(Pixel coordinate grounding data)
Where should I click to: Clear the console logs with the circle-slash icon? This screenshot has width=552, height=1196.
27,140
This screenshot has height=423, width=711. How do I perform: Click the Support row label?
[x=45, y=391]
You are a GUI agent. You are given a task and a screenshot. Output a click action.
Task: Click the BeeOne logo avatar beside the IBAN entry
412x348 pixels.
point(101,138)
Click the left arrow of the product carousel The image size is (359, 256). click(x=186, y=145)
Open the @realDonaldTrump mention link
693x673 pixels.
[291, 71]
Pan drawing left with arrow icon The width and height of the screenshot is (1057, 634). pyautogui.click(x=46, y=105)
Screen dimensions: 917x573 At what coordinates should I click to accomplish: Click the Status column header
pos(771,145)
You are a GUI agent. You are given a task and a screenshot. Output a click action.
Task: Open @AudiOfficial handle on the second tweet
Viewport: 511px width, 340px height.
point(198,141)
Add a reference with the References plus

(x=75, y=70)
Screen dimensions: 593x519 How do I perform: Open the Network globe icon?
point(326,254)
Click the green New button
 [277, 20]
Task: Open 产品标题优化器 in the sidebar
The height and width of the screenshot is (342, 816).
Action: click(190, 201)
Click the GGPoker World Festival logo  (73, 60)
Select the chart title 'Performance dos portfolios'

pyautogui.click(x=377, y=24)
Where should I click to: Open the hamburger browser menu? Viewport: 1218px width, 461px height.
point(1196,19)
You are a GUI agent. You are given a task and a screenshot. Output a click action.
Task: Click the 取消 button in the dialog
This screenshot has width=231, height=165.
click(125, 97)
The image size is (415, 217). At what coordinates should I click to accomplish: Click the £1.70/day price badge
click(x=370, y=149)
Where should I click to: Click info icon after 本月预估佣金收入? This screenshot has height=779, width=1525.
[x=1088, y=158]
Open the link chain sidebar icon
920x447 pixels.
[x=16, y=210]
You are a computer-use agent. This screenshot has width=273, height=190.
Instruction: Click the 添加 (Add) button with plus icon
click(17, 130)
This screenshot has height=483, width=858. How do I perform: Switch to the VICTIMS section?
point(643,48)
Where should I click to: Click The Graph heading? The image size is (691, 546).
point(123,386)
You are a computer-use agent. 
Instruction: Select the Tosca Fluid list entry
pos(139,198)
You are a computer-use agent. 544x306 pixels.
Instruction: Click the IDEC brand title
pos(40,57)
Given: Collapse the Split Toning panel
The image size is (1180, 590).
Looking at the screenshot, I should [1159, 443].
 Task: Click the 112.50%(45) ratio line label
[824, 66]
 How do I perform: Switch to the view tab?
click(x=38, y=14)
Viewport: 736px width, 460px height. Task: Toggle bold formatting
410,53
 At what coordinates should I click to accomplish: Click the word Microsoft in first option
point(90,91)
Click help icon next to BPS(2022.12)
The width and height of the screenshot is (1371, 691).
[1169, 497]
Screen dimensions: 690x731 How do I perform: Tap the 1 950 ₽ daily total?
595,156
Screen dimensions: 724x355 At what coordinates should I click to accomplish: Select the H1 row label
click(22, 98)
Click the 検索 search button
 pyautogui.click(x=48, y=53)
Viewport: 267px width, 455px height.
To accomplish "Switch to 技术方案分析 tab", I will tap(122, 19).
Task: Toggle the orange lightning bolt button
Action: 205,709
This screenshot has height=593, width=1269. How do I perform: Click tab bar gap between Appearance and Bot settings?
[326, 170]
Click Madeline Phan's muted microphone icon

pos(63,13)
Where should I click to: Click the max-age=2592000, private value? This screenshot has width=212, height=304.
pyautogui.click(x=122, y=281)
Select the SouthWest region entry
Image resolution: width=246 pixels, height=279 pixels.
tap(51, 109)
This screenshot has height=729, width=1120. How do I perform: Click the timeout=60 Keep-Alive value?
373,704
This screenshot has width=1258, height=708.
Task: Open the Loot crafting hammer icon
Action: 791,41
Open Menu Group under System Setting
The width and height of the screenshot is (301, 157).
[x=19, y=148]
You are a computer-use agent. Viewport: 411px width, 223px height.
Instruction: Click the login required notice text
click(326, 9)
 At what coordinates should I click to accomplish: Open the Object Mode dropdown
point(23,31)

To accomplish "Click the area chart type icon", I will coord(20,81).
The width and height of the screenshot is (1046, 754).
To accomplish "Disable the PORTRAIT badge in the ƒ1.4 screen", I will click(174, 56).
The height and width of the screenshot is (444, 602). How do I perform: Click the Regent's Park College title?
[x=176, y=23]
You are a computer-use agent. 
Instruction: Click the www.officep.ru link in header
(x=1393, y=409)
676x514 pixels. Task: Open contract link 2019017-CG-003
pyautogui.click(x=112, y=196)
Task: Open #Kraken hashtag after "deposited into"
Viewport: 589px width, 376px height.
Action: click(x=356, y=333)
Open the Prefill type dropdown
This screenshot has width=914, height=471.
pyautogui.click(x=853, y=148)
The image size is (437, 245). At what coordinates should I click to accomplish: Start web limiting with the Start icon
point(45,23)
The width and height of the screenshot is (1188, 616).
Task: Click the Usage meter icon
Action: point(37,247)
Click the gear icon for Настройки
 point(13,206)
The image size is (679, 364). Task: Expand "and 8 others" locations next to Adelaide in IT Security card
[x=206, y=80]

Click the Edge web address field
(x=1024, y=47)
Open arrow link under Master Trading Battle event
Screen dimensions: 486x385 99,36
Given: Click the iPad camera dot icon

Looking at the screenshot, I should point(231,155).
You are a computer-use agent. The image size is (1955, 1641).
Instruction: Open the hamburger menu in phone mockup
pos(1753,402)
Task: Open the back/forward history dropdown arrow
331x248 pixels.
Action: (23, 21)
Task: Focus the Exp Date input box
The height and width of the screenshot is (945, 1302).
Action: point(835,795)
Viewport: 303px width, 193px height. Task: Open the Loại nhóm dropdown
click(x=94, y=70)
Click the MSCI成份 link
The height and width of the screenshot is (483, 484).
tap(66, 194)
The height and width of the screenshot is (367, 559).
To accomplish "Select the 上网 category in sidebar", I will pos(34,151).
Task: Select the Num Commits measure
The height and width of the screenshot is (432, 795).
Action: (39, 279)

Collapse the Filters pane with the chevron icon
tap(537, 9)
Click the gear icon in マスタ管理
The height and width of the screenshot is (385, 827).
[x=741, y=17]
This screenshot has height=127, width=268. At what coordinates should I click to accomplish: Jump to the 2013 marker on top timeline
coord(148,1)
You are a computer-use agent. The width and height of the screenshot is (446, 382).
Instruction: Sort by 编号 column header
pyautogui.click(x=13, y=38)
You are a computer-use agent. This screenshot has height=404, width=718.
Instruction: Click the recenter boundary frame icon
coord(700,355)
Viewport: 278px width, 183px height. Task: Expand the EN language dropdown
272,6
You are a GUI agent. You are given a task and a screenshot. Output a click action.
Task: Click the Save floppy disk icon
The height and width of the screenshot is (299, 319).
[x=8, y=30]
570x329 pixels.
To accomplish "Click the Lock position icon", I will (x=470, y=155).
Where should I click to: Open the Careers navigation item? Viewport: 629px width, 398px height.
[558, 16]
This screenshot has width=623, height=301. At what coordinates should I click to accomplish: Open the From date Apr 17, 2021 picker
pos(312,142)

WORK REQUEST
Could you write out all the entries exactly as given?

FINISHED TASK
Where should I click to: Clear the console logs with the circle-slash icon? This screenshot has width=552, height=1196.
27,140
This screenshot has height=423, width=711. How do I perform: Click the Support row label?
[x=45, y=391]
You are a GUI agent. You are given a task and a screenshot. Output a click action.
Task: Click the BeeOne logo avatar beside the IBAN entry
412x348 pixels.
point(101,138)
Click the left arrow of the product carousel The image size is (359, 256). click(x=186, y=145)
Open the @realDonaldTrump mention link
693x673 pixels.
[291, 71]
Pan drawing left with arrow icon The width and height of the screenshot is (1057, 634). pyautogui.click(x=46, y=105)
Screen dimensions: 917x573 At what coordinates should I click to accomplish: Click the Status column header
pos(771,145)
You are a GUI agent. You are given a task and a screenshot. Output a click action.
Task: Open @AudiOfficial handle on the second tweet
Viewport: 511px width, 340px height.
point(198,141)
Add a reference with the References plus

(x=75, y=70)
Screen dimensions: 593x519 How do I perform: Open the Network globe icon?
point(326,254)
Click the green New button
 [277, 20]
Task: Open 产品标题优化器 in the sidebar
The height and width of the screenshot is (342, 816).
Action: click(190, 201)
Click the GGPoker World Festival logo  (73, 60)
Select the chart title 'Performance dos portfolios'

pyautogui.click(x=377, y=24)
Where should I click to: Open the hamburger browser menu? Viewport: 1218px width, 461px height.
point(1196,19)
You are a GUI agent. You are given a task and a screenshot. Output a click action.
Task: Click the 取消 button in the dialog
This screenshot has width=231, height=165.
click(125, 97)
The image size is (415, 217). At what coordinates should I click to accomplish: Click the £1.70/day price badge
click(x=370, y=149)
Where should I click to: Click info icon after 本月预估佣金收入? This screenshot has height=779, width=1525.
[x=1088, y=158]
Open the link chain sidebar icon
920x447 pixels.
[x=16, y=210]
You are a computer-use agent. This screenshot has width=273, height=190.
Instruction: Click the 添加 (Add) button with plus icon
click(17, 130)
This screenshot has height=483, width=858. How do I perform: Switch to the VICTIMS section?
point(643,48)
Where should I click to: Click The Graph heading? The image size is (691, 546).
point(123,386)
You are a computer-use agent. 
Instruction: Select the Tosca Fluid list entry
pos(139,198)
You are a computer-use agent. 544x306 pixels.
Instruction: Click the IDEC brand title
pos(40,57)
Given: Collapse the Split Toning panel
The image size is (1180, 590).
Looking at the screenshot, I should [1159, 443].
 Task: Click the 112.50%(45) ratio line label
[824, 66]
 How do I perform: Switch to the view tab?
click(x=38, y=14)
Viewport: 736px width, 460px height. Task: Toggle bold formatting
410,53
 At what coordinates should I click to accomplish: Click the word Microsoft in first option
point(90,91)
Click help icon next to BPS(2022.12)
The width and height of the screenshot is (1371, 691).
[1169, 497]
Screen dimensions: 690x731 How do I perform: Tap the 1 950 ₽ daily total?
595,156
Screen dimensions: 724x355 At what coordinates should I click to accomplish: Select the H1 row label
click(22, 98)
Click the 検索 search button
 pyautogui.click(x=48, y=53)
Viewport: 267px width, 455px height.
To accomplish "Switch to 技术方案分析 tab", I will tap(122, 19).
Task: Toggle the orange lightning bolt button
Action: 205,709
This screenshot has height=593, width=1269. How do I perform: Click tab bar gap between Appearance and Bot settings?
[326, 170]
Click Madeline Phan's muted microphone icon

pos(63,13)
Where should I click to: Click the max-age=2592000, private value? This screenshot has width=212, height=304.
pyautogui.click(x=122, y=281)
Select the SouthWest region entry
Image resolution: width=246 pixels, height=279 pixels.
tap(51, 109)
This screenshot has height=729, width=1120. How do I perform: Click the timeout=60 Keep-Alive value?
373,704
This screenshot has width=1258, height=708.
Task: Open the Loot crafting hammer icon
Action: 791,41
Open Menu Group under System Setting
The width and height of the screenshot is (301, 157).
[x=19, y=148]
You are a computer-use agent. Viewport: 411px width, 223px height.
Instruction: Click the login required notice text
click(326, 9)
 At what coordinates should I click to accomplish: Open the Object Mode dropdown
point(23,31)

To accomplish "Click the area chart type icon", I will coord(20,81).
The width and height of the screenshot is (1046, 754).
To accomplish "Disable the PORTRAIT badge in the ƒ1.4 screen", I will click(174, 56).
The height and width of the screenshot is (444, 602). How do I perform: Click the Regent's Park College title?
[x=176, y=23]
You are a computer-use agent. 
Instruction: Click the www.officep.ru link in header
(x=1393, y=409)
676x514 pixels. Task: Open contract link 2019017-CG-003
pyautogui.click(x=112, y=196)
Task: Open #Kraken hashtag after "deposited into"
Viewport: 589px width, 376px height.
Action: click(x=356, y=333)
Open the Prefill type dropdown
This screenshot has width=914, height=471.
pyautogui.click(x=853, y=148)
The image size is (437, 245). At what coordinates should I click to accomplish: Start web limiting with the Start icon
point(45,23)
The width and height of the screenshot is (1188, 616).
Task: Click the Usage meter icon
Action: point(37,247)
Click the gear icon for Настройки
 point(13,206)
The image size is (679, 364). Task: Expand "and 8 others" locations next to Adelaide in IT Security card
[x=206, y=80]

Click the Edge web address field
(x=1024, y=47)
Open arrow link under Master Trading Battle event
Screen dimensions: 486x385 99,36
Given: Click the iPad camera dot icon

Looking at the screenshot, I should point(231,155).
You are a computer-use agent. The image size is (1955, 1641).
Instruction: Open the hamburger menu in phone mockup
pos(1753,402)
Task: Open the back/forward history dropdown arrow
331x248 pixels.
Action: (23, 21)
Task: Focus the Exp Date input box
The height and width of the screenshot is (945, 1302).
Action: point(835,795)
Viewport: 303px width, 193px height. Task: Open the Loại nhóm dropdown
click(x=94, y=70)
Click the MSCI成份 link
The height and width of the screenshot is (483, 484).
tap(66, 194)
The height and width of the screenshot is (367, 559).
To accomplish "Select the 上网 category in sidebar", I will pos(34,151).
Task: Select the Num Commits measure
The height and width of the screenshot is (432, 795).
Action: (39, 279)

Collapse the Filters pane with the chevron icon
tap(537, 9)
Click the gear icon in マスタ管理
The height and width of the screenshot is (385, 827).
[x=741, y=17]
This screenshot has height=127, width=268. At what coordinates should I click to accomplish: Jump to the 2013 marker on top timeline
coord(148,1)
You are a computer-use agent. The width and height of the screenshot is (446, 382).
Instruction: Sort by 编号 column header
pyautogui.click(x=13, y=38)
You are a computer-use agent. This screenshot has height=404, width=718.
Instruction: Click the recenter boundary frame icon
coord(700,355)
Viewport: 278px width, 183px height. Task: Expand the EN language dropdown
272,6
You are a GUI agent. You are given a task and a screenshot. Output a click action.
Task: Click the Save floppy disk icon
The height and width of the screenshot is (299, 319).
[x=8, y=30]
570x329 pixels.
To accomplish "Click the Lock position icon", I will (x=470, y=155).
Where should I click to: Open the Careers navigation item? Viewport: 629px width, 398px height.
[558, 16]
This screenshot has width=623, height=301. At what coordinates should I click to accomplish: Open the From date Apr 17, 2021 picker
pos(312,142)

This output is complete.